11 thoughts on “1st autologous IPS cell clinical trial for vision loss in the US”

  1. Thankfully my left eye is maintaining @ 20/400 but I am totally blind in my right eye. Weiss did BOTH eyes at the SAME TIME!


  2. Hi Paul,
    I did my PhD on the tumorigenicity of cell therapy. I don’t think just checking mutations are enough for preclinical safety data. Do u know what animal transplantation experiments they have?
    Happy to discuss,

  3. Hi Paul
    I am glad to see that something is finally happening.
    I made the mistake of jumping the gun and trying one of these unproven clinics and just spent a lot of money for nothing. As well they caused the retina in my right eye to detach totally blinding me in that eye.
    Anyone can contact me if they wish at arisstek@rogers.com


    1. Jeff, I’m so sorry to read that! BELIEVE me… I know what it’s like to be tempted by these stem cell clinics. It’s a miracle that I was able to avoid them. But I would love to see discussions on whether the types of treatments talked about in this (and other similar) articles could eventually cure your issue too.

  4. Hi, Paul:

    Here’s the fundamental problem with iPSC-based treatments like this one. Tissue cell biology 101: “human tissues turnover.” Essentially all mature endothelial, epidermal, and epithelial cells, in particular, have finite half-lives, which are much shorter than the human lifespan. They are produced by tissue stem cell divisions, mature, function for a relatively short time, die, and then have to be replaced by the resident continuously asymmetrically self-renewing stem cells for the tissue.
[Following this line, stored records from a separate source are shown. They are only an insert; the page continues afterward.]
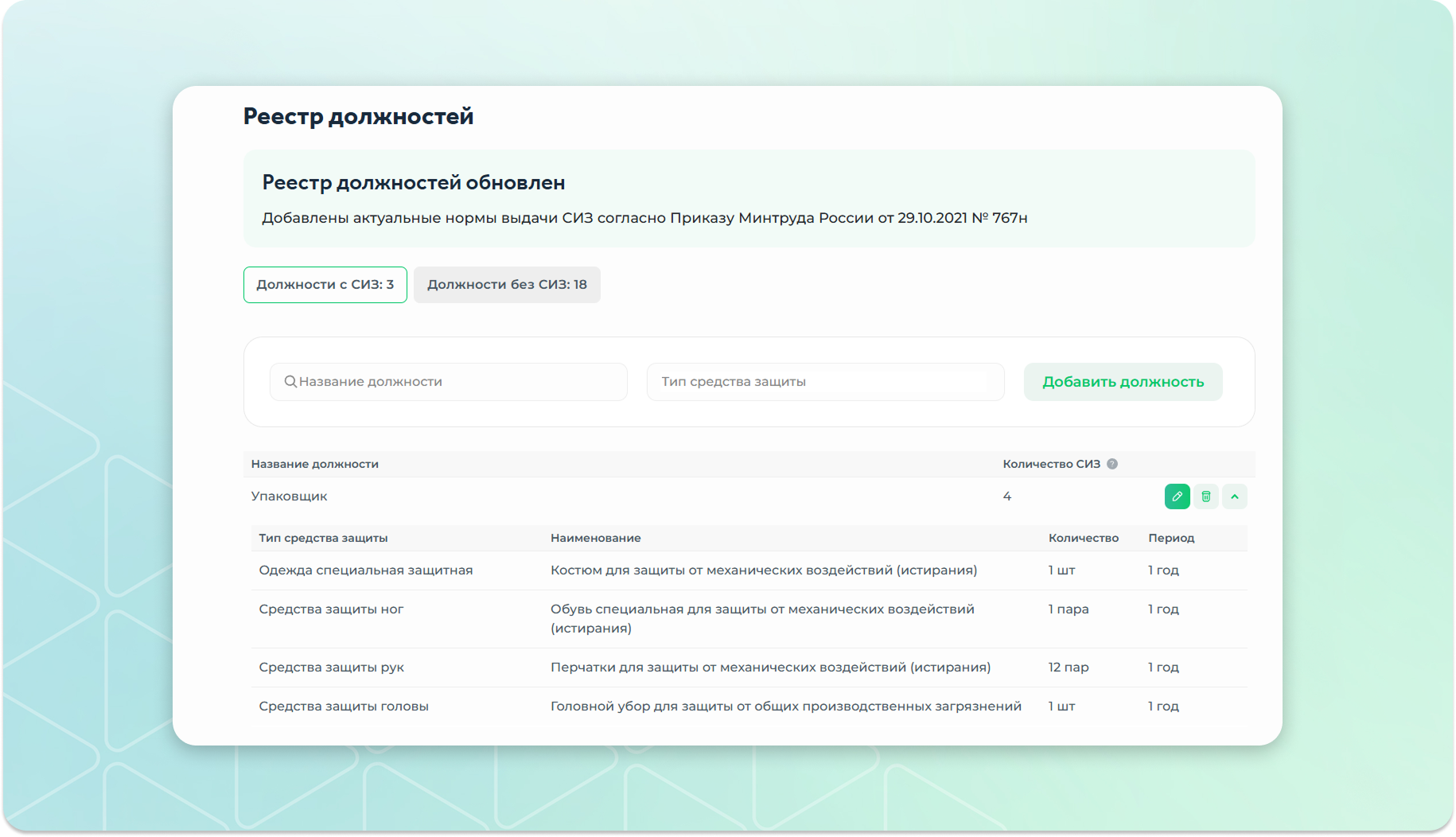This screenshot has height=837, width=1456.
Task: Delete Упаковщик using the trash icon
Action: point(1205,496)
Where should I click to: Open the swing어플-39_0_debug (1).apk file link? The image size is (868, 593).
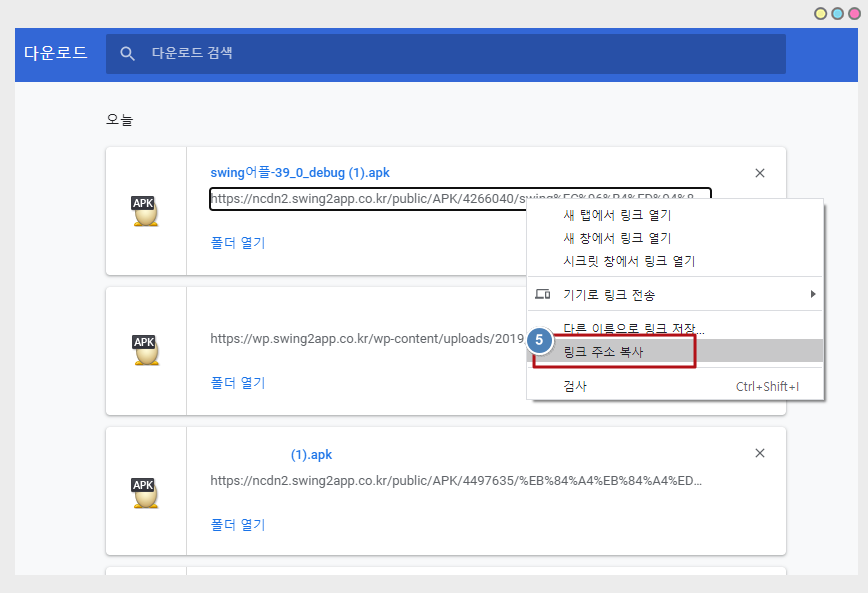(299, 173)
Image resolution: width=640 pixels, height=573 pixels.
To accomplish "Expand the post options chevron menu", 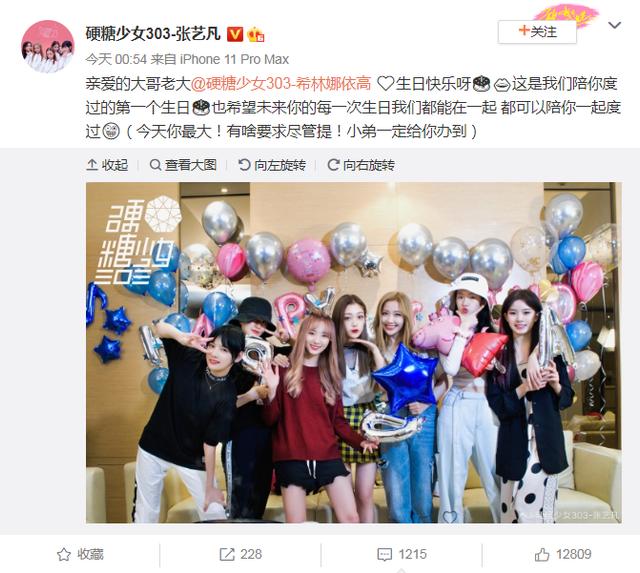I will coord(614,25).
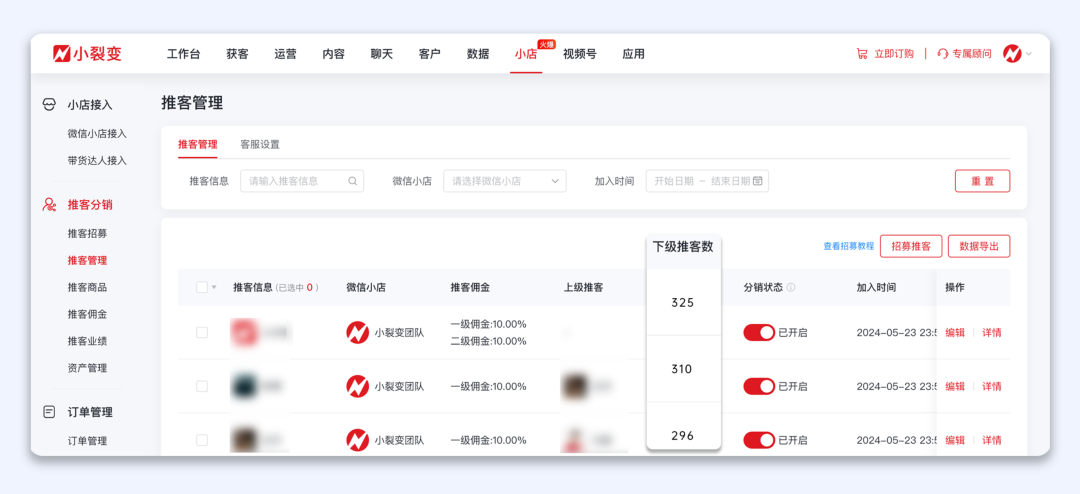Viewport: 1080px width, 494px height.
Task: Toggle off the first row 分销状态 switch
Action: [x=759, y=333]
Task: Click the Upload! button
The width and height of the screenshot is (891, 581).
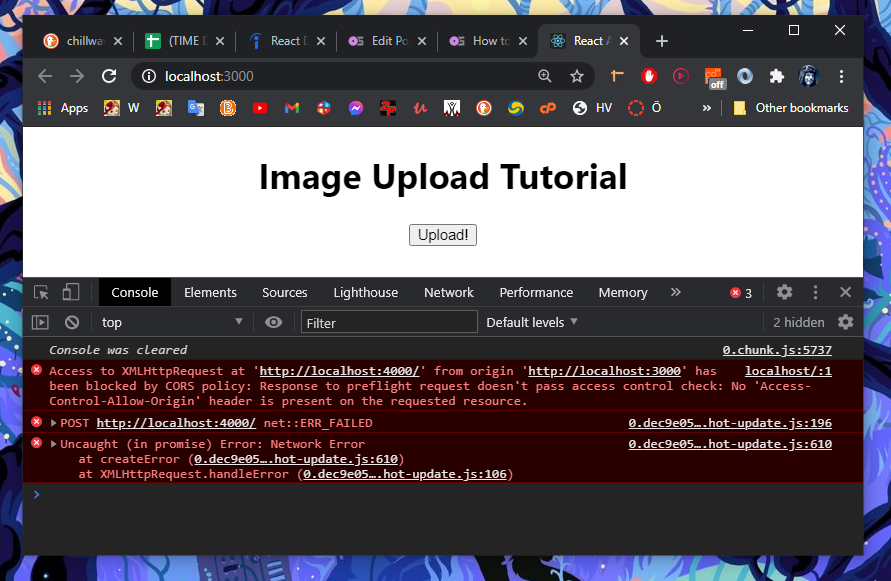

No replacement tissue stem cells in the therapy, no stable tissue repair. Since neither unethical human embryonic stem cells nor their ethical cousins, iPSCs, can provide this asymmetric self-renewal function, they themselves also cannot provide sustained tissue repair. IPSC therapies try to avoid the problem of the iPSCs being tumorigenic by producing and administering instead their non-dividing differentiated derivatives. But these cells have no cell renewing capability; and they also have the genetic and epigenetic defects of their iPSC parents, which may pose other ignored problems, too. As some have been suggesting for two decades now, we need to invest more research dollars into understanding how to produce postnatal tissue stem cells for development of therapies for postnatal tissues, instead of just bumbling ahead non-scientifically, with known gaping biological flaws, hoping that something magical will occur.

    James at Asymmetrex

    1. Good courageous discussion, re renewing capacity lacking, just want to note that isoptope studies have shown that other than hippocampal or post-TBI, brain-parenchymal neurons in adults are from birth. I.e. some non-dividing cells have quite a lifetime, and remain good grafting candidates, (while admitting that so far, clinical success has been limited)

    1. This is just the 1st such trial in the US. Of course, work started in Japan years ago. But it’s also notable that this new US study is autologous and the work in Japan is allogeneic. The more solid studies going on around the world on macular degeneration, the more hope for patients one will succeed.